A Eficácia do Direito Penal



O Direito Penal é por vezes tratado como o “braço armado da Constituição Federal”,[1] cuja natureza encontra-se associada ao “último grau” de intervenção estatal, justamente onde todas as demais medidas jurídicas se mostram inócuas ou insuficientes. Dentro desta análise, o atual contexto legal remete a responsabilização do Direito Penal por respostas enérgicas na resolução de conflitos ou ofensas que versem sobre bens jurídicos considerados fundamentais, como a própria vida, ou o patrimônio.

A gerência do controle social é um dever da norma penal, assim como a manutenção da paz e da ordem jurídica. O problema ocorre quando esta medida é mal empregada, pois perdura uma concepção coletiva que imputa ao direito penal a responsabilidade pela ampla proteção dos direitos patrimoniais, ainda que por vezes existam alternativas mais adequadas e sensatas, principalmente em delitos de menor potencial ofensivo, como é o caso das transações penais da lei 9.099/95.

Neste campo, ao invés da restrição do uso da norma penal na resolução de conflitos tal como ocorre nos moldes do consagrado princípio da intervenção mínima [2], há o seu uso indiscriminado, expandindo os preceitos da punição e da justiça penal na tutela dos mais variados direitos, aumentando desta forma, o número de processos e de prisões desnecessárias.

Outro problema é a existência de corrupção do mais diferentes níveis político-estatais, o que fere e limita a atuação da norma penal, permitindo o fortalecimento de uma sociedade excludente e violenta, onde noções de cidadania, liberdade e emancipação ficam em segundo plano, e o poder econômico, em primeiro.

Na visão de BARATTA, [3] o Direito Penal na atualidade busca a proteção e a tutela das classes dominantes, ocultando e imunizando transgressões criminosas praticadas por entes destes meios, ao passo que similar tratamento não é percebido nas classes menos favorecidas, pois contra estas há a imposição de uma severa sanção penal que estimula a criminalização social, incentivando esta “quebra” de isonomia.
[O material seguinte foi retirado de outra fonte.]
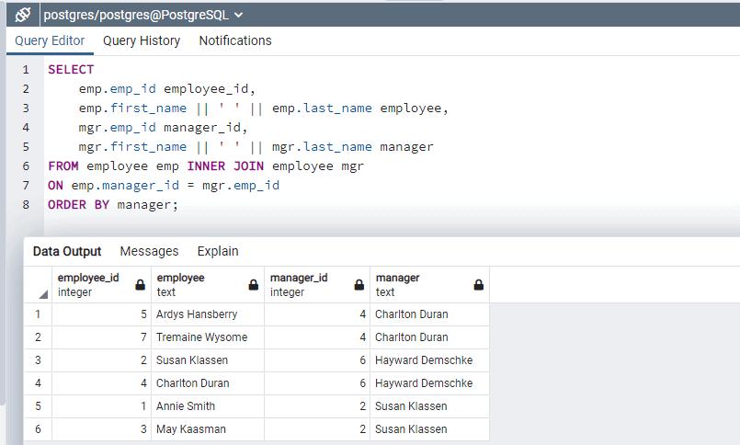
Task: Open the postgres connection dropdown chevron
Action: point(240,15)
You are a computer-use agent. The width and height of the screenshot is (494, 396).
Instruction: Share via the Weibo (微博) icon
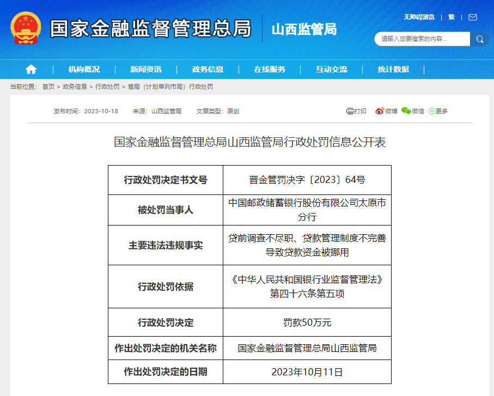[380, 111]
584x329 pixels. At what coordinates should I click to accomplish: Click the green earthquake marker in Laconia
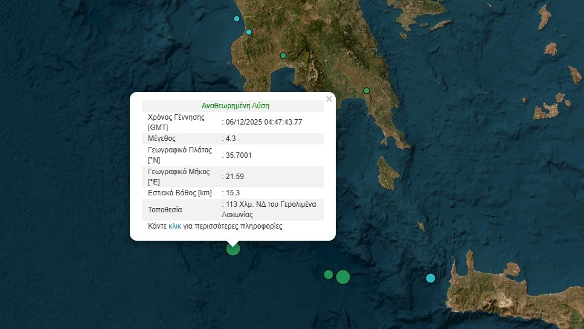[366, 91]
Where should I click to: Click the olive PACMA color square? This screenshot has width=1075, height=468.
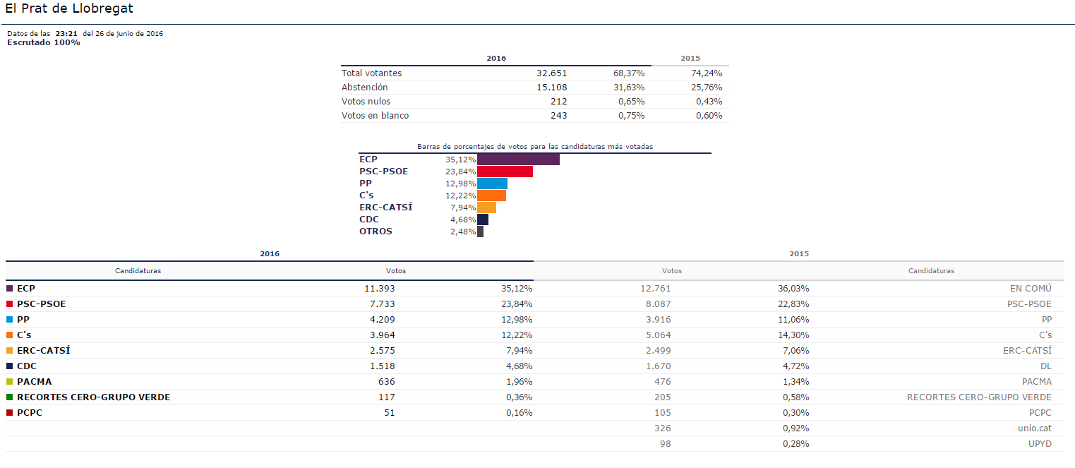coord(10,382)
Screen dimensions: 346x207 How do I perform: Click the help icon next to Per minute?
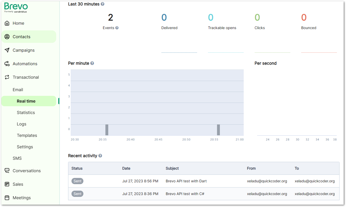pyautogui.click(x=92, y=63)
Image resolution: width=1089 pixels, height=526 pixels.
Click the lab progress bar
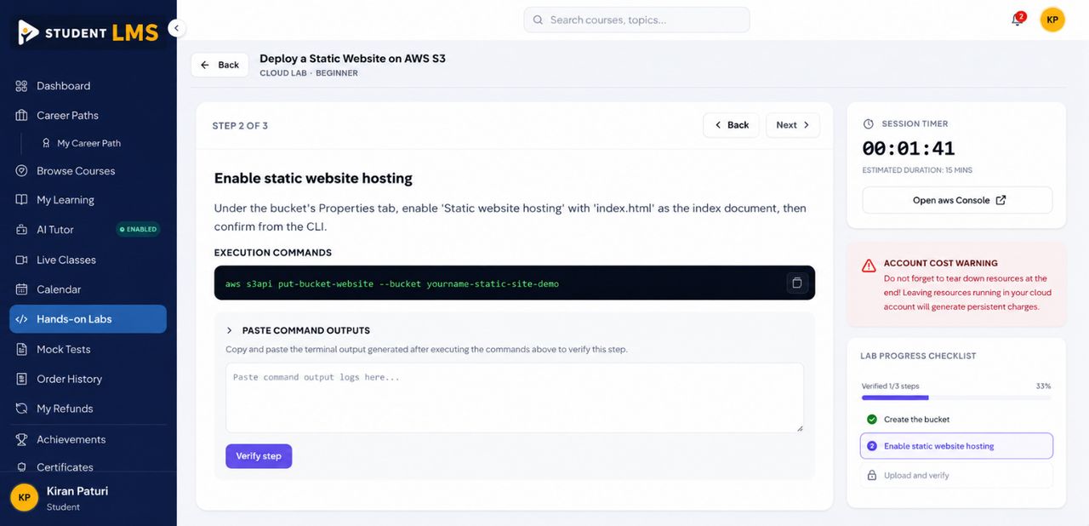tap(956, 397)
Deste modo, em um Estado Democrático de Direito regido pelo preceito fundamental da dignidade da pessoa humana, a norma penal não poderá ser utilizada como um meio de exclusão social, com punições em razão de ofensas a bens jurídicos irrelevantes, como é o caso da maioria dos delitos contra o patrimônio. Sendo assim, o uso imaturo da sanção penal culminará no desprezo pelo interesse individual e coletivo, com a punição de classes menos favorecidas em detrimento da anuência de crimes graves sem qualquer perspectiva de punibilidade, como é o caso de grande parte dos crimes contra a ordem econômica e tributária [4].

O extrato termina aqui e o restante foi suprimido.